[Exercise directions] The full set of entries below must be returned exactly as shown.

[Material for the task]

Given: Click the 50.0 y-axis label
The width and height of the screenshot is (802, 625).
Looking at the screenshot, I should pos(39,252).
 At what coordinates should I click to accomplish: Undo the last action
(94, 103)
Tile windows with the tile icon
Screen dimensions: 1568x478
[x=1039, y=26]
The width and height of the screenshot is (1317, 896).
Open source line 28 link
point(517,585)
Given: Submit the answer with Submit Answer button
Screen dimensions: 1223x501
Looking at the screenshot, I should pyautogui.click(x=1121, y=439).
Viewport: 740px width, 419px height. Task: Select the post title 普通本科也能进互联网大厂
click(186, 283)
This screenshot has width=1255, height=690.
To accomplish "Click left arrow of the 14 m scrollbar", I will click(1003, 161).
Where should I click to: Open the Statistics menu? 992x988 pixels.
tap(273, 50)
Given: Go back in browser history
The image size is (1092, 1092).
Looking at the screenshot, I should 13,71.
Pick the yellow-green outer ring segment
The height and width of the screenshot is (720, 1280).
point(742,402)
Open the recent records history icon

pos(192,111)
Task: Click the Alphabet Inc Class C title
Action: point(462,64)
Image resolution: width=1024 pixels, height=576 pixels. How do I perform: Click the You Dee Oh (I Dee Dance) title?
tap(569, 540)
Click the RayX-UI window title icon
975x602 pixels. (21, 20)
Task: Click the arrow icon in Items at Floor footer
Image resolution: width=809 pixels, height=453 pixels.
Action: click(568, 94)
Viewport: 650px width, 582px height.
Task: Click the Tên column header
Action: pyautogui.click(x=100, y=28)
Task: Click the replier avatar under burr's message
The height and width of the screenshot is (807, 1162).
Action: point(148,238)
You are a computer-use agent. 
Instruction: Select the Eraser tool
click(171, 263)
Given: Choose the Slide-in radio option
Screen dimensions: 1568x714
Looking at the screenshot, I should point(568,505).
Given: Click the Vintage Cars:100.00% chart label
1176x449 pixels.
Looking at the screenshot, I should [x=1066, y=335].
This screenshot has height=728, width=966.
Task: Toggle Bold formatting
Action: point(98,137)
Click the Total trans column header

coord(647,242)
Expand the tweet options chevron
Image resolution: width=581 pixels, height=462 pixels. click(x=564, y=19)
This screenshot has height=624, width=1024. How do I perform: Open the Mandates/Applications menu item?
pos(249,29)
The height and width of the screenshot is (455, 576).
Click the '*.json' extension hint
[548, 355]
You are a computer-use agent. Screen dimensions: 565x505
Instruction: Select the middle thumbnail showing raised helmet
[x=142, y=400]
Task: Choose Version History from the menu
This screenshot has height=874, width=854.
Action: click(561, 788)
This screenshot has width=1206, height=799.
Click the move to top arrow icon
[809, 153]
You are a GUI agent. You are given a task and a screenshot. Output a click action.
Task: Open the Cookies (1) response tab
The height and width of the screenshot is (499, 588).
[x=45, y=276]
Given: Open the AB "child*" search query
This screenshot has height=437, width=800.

[Result below]
Given: Click the 50.0 y-axis label
The width and height of the screenshot is (802, 625).
Looking at the screenshot, I should pos(39,252).
 At what coordinates should I click to accomplish: Undo the last action
(94, 103)
Tile windows with the tile icon
Screen dimensions: 1568x478
[x=1039, y=26]
The width and height of the screenshot is (1317, 896).
Open source line 28 link
point(517,585)
Given: Submit the answer with Submit Answer button
Screen dimensions: 1223x501
Looking at the screenshot, I should pyautogui.click(x=1121, y=439).
Viewport: 740px width, 419px height. Task: Select the post title 普通本科也能进互联网大厂
click(186, 283)
This screenshot has width=1255, height=690.
To accomplish "Click left arrow of the 14 m scrollbar", I will click(1003, 161).
Where should I click to: Open the Statistics menu? 992x988 pixels.
tap(273, 50)
Given: Go back in browser history
The image size is (1092, 1092).
Looking at the screenshot, I should 13,71.
Pick the yellow-green outer ring segment
The height and width of the screenshot is (720, 1280).
point(742,402)
Open the recent records history icon

pos(192,111)
Task: Click the Alphabet Inc Class C title
Action: point(462,64)
Image resolution: width=1024 pixels, height=576 pixels. How do I perform: Click the You Dee Oh (I Dee Dance) title?
tap(569, 540)
Click the RayX-UI window title icon
975x602 pixels. (21, 20)
Task: Click the arrow icon in Items at Floor footer
Image resolution: width=809 pixels, height=453 pixels.
Action: click(568, 94)
Viewport: 650px width, 582px height.
Task: Click the Tên column header
Action: pyautogui.click(x=100, y=28)
Task: Click the replier avatar under burr's message
The height and width of the screenshot is (807, 1162).
Action: point(148,238)
You are a computer-use agent. 
Instruction: Select the Eraser tool
click(171, 263)
Given: Choose the Slide-in radio option
Screen dimensions: 1568x714
Looking at the screenshot, I should point(568,505).
Given: Click the Vintage Cars:100.00% chart label
1176x449 pixels.
Looking at the screenshot, I should [x=1066, y=335].
This screenshot has height=728, width=966.
Task: Toggle Bold formatting
Action: point(98,137)
Click the Total trans column header

coord(647,242)
Expand the tweet options chevron
Image resolution: width=581 pixels, height=462 pixels. click(x=564, y=19)
This screenshot has height=624, width=1024. How do I perform: Open the Mandates/Applications menu item?
pos(249,29)
The height and width of the screenshot is (455, 576).
Click the '*.json' extension hint
[548, 355]
You are a computer-use agent. Screen dimensions: 565x505
Instruction: Select the middle thumbnail showing raised helmet
[x=142, y=400]
Task: Choose Version History from the menu
This screenshot has height=874, width=854.
Action: click(561, 788)
This screenshot has width=1206, height=799.
Click the move to top arrow icon
[809, 153]
You are a GUI agent. You are given a task and a screenshot. Output a click action.
Task: Open the Cookies (1) response tab
The height and width of the screenshot is (499, 588).
[x=45, y=276]
Given: Open the AB "child*" search query
This screenshot has height=437, width=800.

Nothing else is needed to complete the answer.